The changes made are just yaml modifications to the job specification.
The updated / modified template job template now looks like this.

apiVersion: batch/v1
kind: Job
metadata:
  namespace: prefect2
  labels:
    purpose: prefect
spec:
  template:
    spec:
      completions: 1
      containers: # the first container is required
        - env: []
          name: prefect-job
          image: prefecthq/prefect:2.3.0-python3.9
          imagePullPolicy: "IfNotPresent"
          resources:
		    requests:
		      memory: "64Mi"
		      cpu: "250m"
		    limits:
		      memory: "128Mi"
		      cpu: "500m"
      parallelism: 1
      restartPolicy: Never

3- Next we can create a custom infrastructure block to use this job.

A block contains high level infrastructure details, like what namespace to run this in,
what image to pull, the name for the job.
There is also an option to specify the “job” manifest, which we will read in from the modified_run_job.yaml.

Create a custom infrastructure block (either through UI, or in Python).
Because I am testing and demoing this in Azure, but “adlfs” is not pre-packaged in this image, we can include it with the env parameter.
The below code snippet sets the namespace, image, and env variables for the Infrastructure block, but also the job definition that we specified with limits.

from prefect.infrastructure import KubernetesJob

k8s_job=KubernetesJob(
    namespace="prefect2",
    image="prefecthq/prefect:2.3.0-python3.9",
    env={"EXTRA_PIP_PACKAGES": "adlfs"}
    job=KubernetesJob.job_from_file("modified_run_job.yaml")
)

k8s_job.save("k8sdev")

This creates an infrastructure block with the slug “kubernetes-job/k8sdev”

4 - Create a deployment

Next, we can create a deployment to use this custom infrastructure block.
The following command uses a pre-built simple flow healthcheck.py, the tag kubernetes for my agent, and the infrastructure block -ib kubernetes-job/k8sdev that we just created. Additionally, we used a pre-existing storage block azure/boydblock.

prefect deployment build ./healthcheck.py:healthcheck -n flowrida_deploy -t kubernetes -ib kubernetes-job/k8sdev -sb azure/boydblock

With the deployment built, we can apply the deployment.

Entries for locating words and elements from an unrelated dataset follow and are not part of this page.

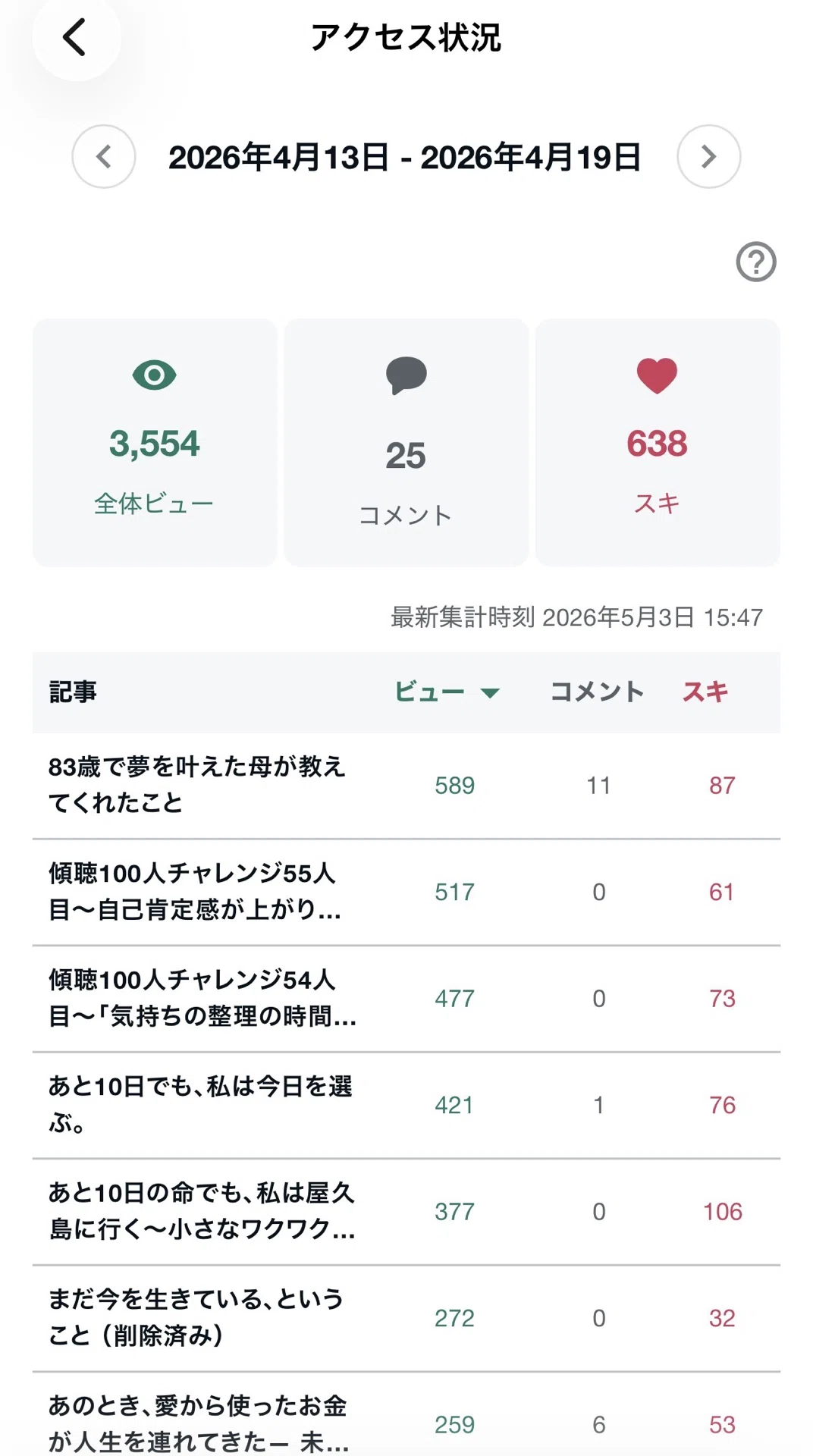Open article 傾聴100人チャレンジ55人目
The height and width of the screenshot is (1456, 813).
coord(406,893)
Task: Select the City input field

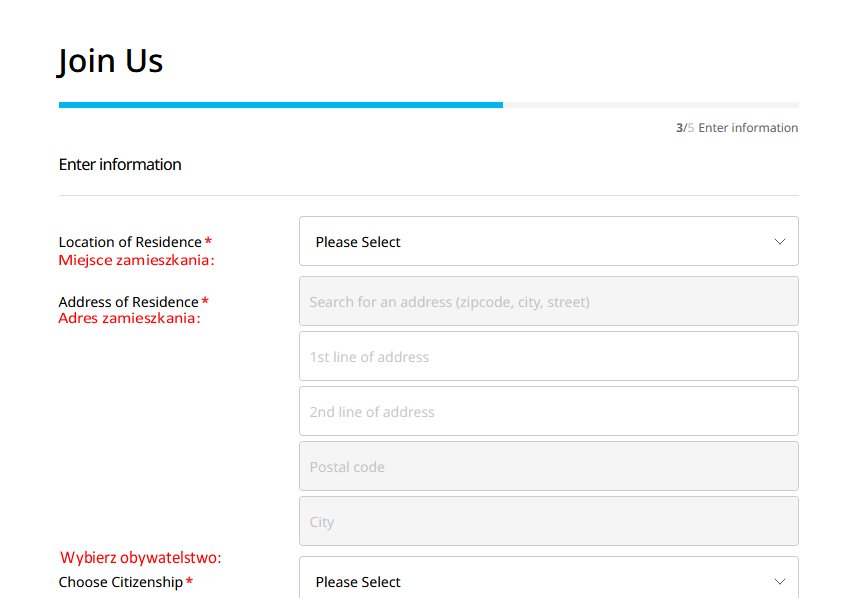Action: [x=549, y=521]
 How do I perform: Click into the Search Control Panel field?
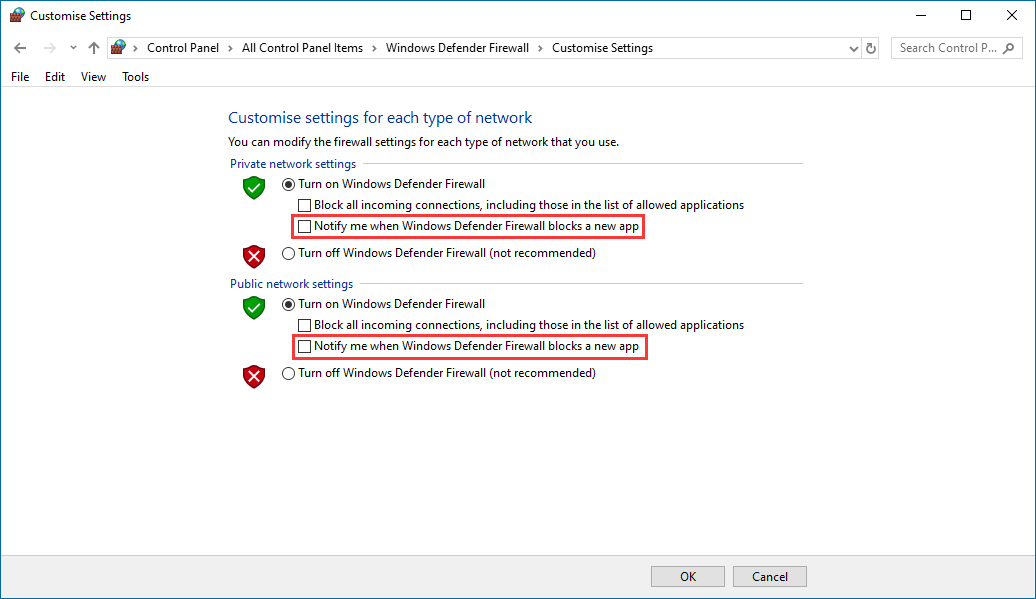point(945,48)
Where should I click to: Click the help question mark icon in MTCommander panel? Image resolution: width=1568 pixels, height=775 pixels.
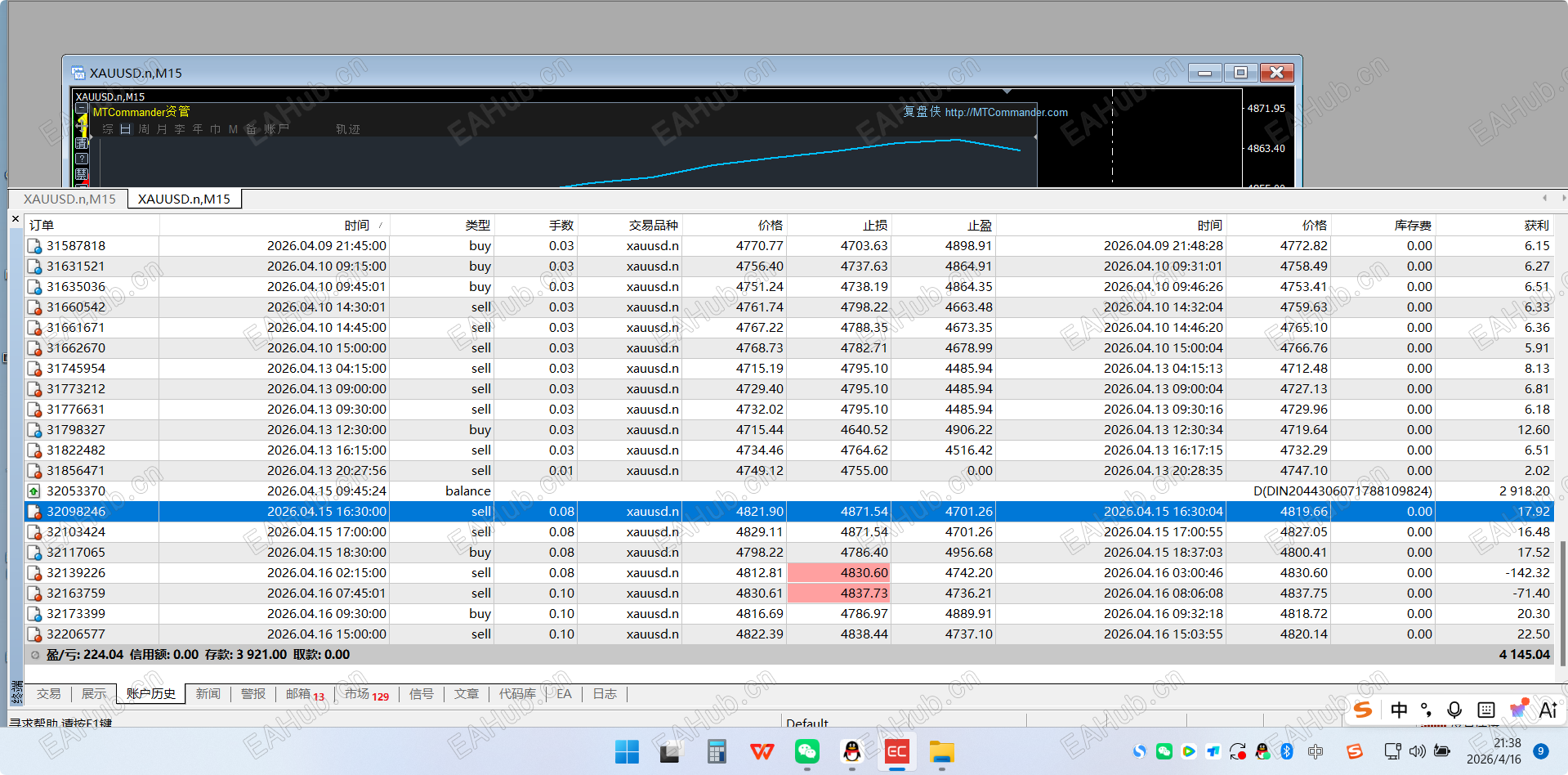tap(82, 159)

prefect deployment apply healthcheck-deployment.yaml

5 - Run the deployment

Lastly, we can run the deployment and verify the limits we passed in, and if it successfully pulled in the adlfs package.
If this step was not successful, the job would trigger, but we would see an error “Module not found” because “adlfs” is not pre-built into this image.
If our flow and template were successful, we would see the output of healthcheck.py.

prefect deployment run healthcheck/flowrida_deploy

Success!
If we review the completed spec for this job that completed, we can additionally see our resources, and PIP packages were included.

17:36:53.961 | INFO    | Flow run 'tireless-chipmunk' - Created task run 'log_platform_info-afea9710-0' for task 'log_platform_info'
17:36:53.962 | INFO    | Flow run 'tireless-chipmunk' - Executing 'log_platform_info-afea9710-0' immediately...
/usr/local/lib/python3.9/site-packages/prefect/blocks/core.py:613: UserWarning: Block document has schema checksum sha256:ed12920df72ae97d0b896193634023971f7039486ef85bac6ff596fe246ea507 which does not match the schema checksum for class 'Azure'. This indicates the schema has changed and this block may not load.
  return cls._from_block_document(block_document)
17:36:54.165 | INFO    | Task run 'log_platform_info-afea9710-0' - Host's network name = tireless-chipmunkp2mbs-qjnjp
17:36:54.166 | INFO    | Task run 'log_platform_info-afea9710-0' - Python version = 3.9.13
17:36:54.166 | INFO    | Task run 'log_platform_info-afea9710-0' - Platform information (instance type) = Linux-5.4.0-1085-azure-x86_64-with-glibc2.31 
17:36:54.166 | INFO    | Task run 'log_platform_info-afea9710-0' - OS/Arch = linux/x86_64
17:36:54.166 | INFO    | Task run 'log_platform_info-afea9710-0' - Prefect Version = 2.3.0 🚀
17:36:54.167 | INFO    | Task run 'log_platform_info-afea9710-0' - Prefect API Version = 0.8.0
17:36:54.228 | INFO    | Task run 'log_platform_info-afea9710-0' - Finished in state Completed()
17:36:54.291 | INFO    | Flow run 'tireless-chipmunk' - Finished in state Completed('All states completed.')
3 Likes

just wanted to say this post was super helpful for me recently! thank you for this!